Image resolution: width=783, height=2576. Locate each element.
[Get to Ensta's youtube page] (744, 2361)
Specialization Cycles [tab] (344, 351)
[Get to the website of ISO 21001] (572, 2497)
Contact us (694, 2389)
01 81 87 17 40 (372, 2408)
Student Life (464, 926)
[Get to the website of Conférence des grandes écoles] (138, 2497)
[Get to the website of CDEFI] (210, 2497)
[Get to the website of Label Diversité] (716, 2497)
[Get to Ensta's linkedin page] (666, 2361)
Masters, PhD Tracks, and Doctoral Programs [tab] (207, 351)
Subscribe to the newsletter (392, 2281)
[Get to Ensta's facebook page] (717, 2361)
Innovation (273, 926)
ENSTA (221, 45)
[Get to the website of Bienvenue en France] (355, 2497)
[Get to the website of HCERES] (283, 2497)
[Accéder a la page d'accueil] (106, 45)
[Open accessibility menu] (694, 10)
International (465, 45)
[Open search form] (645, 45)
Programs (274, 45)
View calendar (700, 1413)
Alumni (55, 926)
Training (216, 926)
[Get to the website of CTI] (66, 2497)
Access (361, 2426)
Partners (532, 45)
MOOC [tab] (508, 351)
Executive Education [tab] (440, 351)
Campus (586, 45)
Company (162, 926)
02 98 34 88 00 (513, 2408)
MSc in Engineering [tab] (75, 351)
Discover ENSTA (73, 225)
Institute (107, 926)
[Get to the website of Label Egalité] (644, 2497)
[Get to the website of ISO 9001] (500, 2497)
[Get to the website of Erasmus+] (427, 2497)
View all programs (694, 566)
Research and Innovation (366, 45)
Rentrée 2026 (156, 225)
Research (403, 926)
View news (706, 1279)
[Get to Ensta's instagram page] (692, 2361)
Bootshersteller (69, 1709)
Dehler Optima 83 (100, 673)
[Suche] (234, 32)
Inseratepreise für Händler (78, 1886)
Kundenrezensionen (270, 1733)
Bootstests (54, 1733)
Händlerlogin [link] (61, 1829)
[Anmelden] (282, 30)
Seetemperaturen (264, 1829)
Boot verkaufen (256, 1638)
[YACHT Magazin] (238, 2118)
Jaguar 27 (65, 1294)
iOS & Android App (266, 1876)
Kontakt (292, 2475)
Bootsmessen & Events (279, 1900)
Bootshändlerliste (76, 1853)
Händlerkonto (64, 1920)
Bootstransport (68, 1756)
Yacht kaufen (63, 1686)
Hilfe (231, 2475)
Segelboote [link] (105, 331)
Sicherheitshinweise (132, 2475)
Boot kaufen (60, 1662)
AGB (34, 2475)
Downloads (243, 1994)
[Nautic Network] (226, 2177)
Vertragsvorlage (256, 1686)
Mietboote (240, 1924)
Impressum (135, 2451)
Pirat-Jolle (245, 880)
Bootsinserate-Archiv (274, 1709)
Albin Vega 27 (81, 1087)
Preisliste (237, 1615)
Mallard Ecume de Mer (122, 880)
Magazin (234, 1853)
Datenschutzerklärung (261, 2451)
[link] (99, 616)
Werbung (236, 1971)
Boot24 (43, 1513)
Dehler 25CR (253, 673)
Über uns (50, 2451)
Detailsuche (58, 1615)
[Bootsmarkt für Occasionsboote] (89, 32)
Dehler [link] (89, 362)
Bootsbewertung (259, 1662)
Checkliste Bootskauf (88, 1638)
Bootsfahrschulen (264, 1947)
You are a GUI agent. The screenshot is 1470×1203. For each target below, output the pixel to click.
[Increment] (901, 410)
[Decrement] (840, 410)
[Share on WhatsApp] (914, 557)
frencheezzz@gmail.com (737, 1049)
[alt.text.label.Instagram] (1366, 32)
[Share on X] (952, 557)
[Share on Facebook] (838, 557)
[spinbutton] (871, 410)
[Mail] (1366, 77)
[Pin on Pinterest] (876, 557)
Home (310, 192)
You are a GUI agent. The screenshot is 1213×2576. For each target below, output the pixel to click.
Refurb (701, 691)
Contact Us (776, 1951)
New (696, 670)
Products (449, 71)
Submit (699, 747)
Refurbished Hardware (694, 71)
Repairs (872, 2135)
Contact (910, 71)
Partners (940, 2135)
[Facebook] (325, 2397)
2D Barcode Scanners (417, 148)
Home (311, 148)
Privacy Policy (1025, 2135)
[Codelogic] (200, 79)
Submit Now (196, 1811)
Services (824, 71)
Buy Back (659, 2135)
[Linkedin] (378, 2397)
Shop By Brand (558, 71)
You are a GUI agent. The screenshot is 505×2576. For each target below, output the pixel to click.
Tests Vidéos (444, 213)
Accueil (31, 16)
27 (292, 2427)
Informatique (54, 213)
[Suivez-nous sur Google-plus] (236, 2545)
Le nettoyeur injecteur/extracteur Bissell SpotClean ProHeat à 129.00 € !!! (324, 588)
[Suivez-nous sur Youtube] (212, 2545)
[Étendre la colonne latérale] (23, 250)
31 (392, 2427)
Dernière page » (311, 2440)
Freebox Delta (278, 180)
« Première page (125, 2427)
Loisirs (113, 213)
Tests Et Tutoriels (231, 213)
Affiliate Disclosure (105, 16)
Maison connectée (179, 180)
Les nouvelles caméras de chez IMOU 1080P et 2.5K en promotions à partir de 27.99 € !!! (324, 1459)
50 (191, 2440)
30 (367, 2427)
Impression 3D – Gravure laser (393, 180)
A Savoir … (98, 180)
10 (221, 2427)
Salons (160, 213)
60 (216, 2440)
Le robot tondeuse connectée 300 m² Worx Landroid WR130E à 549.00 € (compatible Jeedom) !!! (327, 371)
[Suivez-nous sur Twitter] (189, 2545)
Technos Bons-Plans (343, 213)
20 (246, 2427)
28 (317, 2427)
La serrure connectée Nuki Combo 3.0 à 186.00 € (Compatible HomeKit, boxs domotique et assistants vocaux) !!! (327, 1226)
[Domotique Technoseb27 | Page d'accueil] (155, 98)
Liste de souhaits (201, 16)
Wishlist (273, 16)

■ **Exercise requirements**
In your answer, include only the lines above starting at the line that holds "[Get to the website of Label Egalité]" and ending at the line that holds "Research (403, 926)", copied exactly.

■ **Answer area**
[Get to the website of Label Egalité] (644, 2497)
[Get to the website of ISO 9001] (500, 2497)
[Get to the website of Erasmus+] (427, 2497)
View all programs (694, 566)
Research and Innovation (366, 45)
Rentrée 2026 (156, 225)
Research (403, 926)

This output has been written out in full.